● **PROBLEM REQUIREMENTS**: Each record, in full, must be restated word for word.

● **DATA EXTRACT**:
◆ ◆ ◆ ◆

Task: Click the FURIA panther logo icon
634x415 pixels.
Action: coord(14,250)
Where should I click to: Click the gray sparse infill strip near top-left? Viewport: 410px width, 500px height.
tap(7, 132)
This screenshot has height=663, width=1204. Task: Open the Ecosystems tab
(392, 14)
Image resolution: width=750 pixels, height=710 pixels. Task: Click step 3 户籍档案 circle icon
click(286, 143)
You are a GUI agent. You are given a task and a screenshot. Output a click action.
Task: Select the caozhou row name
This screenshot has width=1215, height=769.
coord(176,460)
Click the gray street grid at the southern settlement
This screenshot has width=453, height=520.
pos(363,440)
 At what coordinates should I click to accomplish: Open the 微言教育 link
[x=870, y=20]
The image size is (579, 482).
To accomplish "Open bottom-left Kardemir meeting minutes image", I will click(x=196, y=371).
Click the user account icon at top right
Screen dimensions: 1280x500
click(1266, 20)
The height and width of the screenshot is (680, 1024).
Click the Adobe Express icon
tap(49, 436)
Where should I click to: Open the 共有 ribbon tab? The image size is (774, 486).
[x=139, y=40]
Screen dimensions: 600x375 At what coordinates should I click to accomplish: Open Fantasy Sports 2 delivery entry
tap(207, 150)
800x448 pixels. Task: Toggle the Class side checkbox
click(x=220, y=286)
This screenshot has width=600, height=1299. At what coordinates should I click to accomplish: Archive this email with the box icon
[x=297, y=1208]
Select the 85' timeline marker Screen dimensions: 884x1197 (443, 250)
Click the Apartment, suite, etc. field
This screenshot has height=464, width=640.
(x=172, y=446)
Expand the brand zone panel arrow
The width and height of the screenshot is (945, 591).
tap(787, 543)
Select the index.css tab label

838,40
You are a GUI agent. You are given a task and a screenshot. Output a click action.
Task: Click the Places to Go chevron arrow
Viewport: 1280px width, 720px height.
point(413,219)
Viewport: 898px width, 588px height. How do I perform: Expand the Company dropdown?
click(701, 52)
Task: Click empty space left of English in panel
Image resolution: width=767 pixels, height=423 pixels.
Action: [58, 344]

◆ ◆ ◆ ◆

● **EXERCISE ANSWER**:
Task: Click the FURIA panther logo icon
634x415 pixels.
Action: coord(14,250)
Where should I click to: Click the gray sparse infill strip near top-left? Viewport: 410px width, 500px height.
tap(7, 132)
This screenshot has height=663, width=1204. Task: Open the Ecosystems tab
(392, 14)
Image resolution: width=750 pixels, height=710 pixels. Task: Click step 3 户籍档案 circle icon
click(286, 143)
You are a GUI agent. You are given a task and a screenshot. Output a click action.
Task: Select the caozhou row name
This screenshot has width=1215, height=769.
coord(176,460)
Click the gray street grid at the southern settlement
This screenshot has width=453, height=520.
pos(363,440)
 At what coordinates should I click to accomplish: Open the 微言教育 link
[x=870, y=20]
The image size is (579, 482).
To accomplish "Open bottom-left Kardemir meeting minutes image", I will click(x=196, y=371).
Click the user account icon at top right
Screen dimensions: 1280x500
click(1266, 20)
The height and width of the screenshot is (680, 1024).
Click the Adobe Express icon
tap(49, 436)
Where should I click to: Open the 共有 ribbon tab? The image size is (774, 486).
[x=139, y=40]
Screen dimensions: 600x375 At what coordinates should I click to accomplish: Open Fantasy Sports 2 delivery entry
tap(207, 150)
800x448 pixels. Task: Toggle the Class side checkbox
click(x=220, y=286)
This screenshot has width=600, height=1299. At what coordinates should I click to accomplish: Archive this email with the box icon
[x=297, y=1208]
Select the 85' timeline marker Screen dimensions: 884x1197 (443, 250)
Click the Apartment, suite, etc. field
This screenshot has height=464, width=640.
(x=172, y=446)
Expand the brand zone panel arrow
The width and height of the screenshot is (945, 591).
tap(787, 543)
Select the index.css tab label

838,40
You are a GUI agent. You are given a task and a screenshot. Output a click action.
Task: Click the Places to Go chevron arrow
Viewport: 1280px width, 720px height.
point(413,219)
Viewport: 898px width, 588px height. How do I perform: Expand the Company dropdown?
click(701, 52)
Task: Click empty space left of English in panel
Image resolution: width=767 pixels, height=423 pixels.
Action: [58, 344]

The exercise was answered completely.